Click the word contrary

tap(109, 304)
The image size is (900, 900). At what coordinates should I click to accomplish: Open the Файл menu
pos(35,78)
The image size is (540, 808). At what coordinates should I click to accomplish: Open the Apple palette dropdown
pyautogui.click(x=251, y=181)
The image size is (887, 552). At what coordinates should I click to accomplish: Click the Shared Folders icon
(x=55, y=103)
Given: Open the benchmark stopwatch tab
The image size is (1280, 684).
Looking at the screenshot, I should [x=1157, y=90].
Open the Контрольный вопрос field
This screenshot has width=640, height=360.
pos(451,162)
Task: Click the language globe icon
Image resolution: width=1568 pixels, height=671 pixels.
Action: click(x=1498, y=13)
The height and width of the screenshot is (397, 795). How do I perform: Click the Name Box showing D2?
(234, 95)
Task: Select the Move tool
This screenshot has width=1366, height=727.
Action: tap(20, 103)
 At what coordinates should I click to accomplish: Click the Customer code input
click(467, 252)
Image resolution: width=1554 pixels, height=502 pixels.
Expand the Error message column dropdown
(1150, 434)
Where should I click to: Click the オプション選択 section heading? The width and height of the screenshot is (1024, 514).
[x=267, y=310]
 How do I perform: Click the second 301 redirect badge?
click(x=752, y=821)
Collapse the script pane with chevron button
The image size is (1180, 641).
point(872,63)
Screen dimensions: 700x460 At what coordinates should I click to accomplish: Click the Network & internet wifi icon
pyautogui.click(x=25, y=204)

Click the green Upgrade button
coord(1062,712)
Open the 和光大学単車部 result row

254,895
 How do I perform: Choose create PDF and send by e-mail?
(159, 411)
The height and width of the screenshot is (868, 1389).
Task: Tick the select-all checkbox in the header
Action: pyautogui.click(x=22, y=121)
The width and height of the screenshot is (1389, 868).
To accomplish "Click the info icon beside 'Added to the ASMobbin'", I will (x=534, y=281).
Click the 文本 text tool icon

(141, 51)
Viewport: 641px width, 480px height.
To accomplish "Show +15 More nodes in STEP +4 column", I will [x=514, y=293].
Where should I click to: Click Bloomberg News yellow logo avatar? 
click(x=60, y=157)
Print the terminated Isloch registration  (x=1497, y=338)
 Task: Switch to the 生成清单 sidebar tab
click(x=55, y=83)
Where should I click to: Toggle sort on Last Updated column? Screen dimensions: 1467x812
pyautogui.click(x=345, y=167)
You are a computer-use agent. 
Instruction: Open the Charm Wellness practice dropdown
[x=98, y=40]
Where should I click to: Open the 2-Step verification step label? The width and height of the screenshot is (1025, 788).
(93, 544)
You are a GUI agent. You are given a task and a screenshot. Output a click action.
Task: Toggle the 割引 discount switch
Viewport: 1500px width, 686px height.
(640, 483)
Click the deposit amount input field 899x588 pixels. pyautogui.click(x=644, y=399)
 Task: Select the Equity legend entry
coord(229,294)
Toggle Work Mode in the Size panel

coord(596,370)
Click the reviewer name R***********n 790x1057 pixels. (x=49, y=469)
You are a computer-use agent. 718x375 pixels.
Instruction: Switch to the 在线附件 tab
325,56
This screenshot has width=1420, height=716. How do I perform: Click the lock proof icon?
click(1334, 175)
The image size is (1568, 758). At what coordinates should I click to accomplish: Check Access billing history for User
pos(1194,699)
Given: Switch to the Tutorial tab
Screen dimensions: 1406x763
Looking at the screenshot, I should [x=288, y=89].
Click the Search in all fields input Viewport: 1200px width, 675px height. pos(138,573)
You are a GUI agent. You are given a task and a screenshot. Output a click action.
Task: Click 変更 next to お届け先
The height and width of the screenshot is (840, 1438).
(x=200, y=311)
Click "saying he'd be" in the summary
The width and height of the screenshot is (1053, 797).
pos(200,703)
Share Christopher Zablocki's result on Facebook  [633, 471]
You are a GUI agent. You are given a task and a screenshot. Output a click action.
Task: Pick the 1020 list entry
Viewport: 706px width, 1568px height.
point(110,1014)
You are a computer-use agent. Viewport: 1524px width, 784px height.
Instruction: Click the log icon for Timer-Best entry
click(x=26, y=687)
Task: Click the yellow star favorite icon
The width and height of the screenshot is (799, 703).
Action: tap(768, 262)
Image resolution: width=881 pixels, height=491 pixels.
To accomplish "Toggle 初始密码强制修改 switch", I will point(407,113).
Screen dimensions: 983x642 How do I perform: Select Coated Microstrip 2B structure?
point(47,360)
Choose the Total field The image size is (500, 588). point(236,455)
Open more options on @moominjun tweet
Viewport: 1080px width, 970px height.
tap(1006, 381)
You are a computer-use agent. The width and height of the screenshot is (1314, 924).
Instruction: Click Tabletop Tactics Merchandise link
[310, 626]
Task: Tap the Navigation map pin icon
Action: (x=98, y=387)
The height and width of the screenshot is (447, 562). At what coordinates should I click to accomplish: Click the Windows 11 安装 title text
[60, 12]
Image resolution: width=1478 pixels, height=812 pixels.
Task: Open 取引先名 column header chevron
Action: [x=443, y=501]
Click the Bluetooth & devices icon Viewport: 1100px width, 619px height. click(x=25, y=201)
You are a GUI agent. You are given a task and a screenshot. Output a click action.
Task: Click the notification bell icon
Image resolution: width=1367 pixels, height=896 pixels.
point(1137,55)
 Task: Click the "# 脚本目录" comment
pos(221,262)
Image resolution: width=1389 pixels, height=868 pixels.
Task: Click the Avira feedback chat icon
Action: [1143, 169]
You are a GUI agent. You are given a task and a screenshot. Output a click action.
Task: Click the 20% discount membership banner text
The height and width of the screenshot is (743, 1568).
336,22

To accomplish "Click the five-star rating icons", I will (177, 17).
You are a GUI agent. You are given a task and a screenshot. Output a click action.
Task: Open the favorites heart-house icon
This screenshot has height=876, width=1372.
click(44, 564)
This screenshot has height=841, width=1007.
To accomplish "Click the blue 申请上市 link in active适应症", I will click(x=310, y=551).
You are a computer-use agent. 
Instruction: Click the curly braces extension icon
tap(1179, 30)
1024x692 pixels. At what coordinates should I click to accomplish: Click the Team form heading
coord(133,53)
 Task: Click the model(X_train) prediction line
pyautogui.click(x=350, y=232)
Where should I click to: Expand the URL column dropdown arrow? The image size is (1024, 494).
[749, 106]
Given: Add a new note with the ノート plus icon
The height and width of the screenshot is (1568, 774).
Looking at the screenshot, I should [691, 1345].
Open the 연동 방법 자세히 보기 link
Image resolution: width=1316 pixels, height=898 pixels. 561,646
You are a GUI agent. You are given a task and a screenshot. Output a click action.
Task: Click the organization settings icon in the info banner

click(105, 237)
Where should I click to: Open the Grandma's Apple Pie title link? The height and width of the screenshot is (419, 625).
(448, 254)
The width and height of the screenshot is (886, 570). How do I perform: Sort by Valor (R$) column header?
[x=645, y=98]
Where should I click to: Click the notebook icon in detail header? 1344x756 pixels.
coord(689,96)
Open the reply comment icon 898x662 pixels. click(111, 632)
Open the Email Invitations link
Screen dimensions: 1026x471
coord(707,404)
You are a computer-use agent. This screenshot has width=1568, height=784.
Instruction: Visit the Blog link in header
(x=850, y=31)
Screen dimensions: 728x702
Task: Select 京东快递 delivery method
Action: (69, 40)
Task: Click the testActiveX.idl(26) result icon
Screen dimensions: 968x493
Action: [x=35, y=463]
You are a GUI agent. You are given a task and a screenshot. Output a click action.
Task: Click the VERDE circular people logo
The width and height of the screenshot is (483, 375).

## EXERCISE DIRECTIONS
Gather every line of the records above that contains the word "will", and reproduce each such line in full.

## RESPONSE TO THIS EXERCISE
To accomplish "Click the info icon beside 'Added to the ASMobbin'", I will (x=534, y=281).
To accomplish "Show +15 More nodes in STEP +4 column", I will [x=514, y=293].
To accomplish "Toggle 初始密码强制修改 switch", I will point(407,113).
To accomplish "Click the five-star rating icons", I will (177, 17).
To accomplish "Click the blue 申请上市 link in active适应症", I will click(x=310, y=551).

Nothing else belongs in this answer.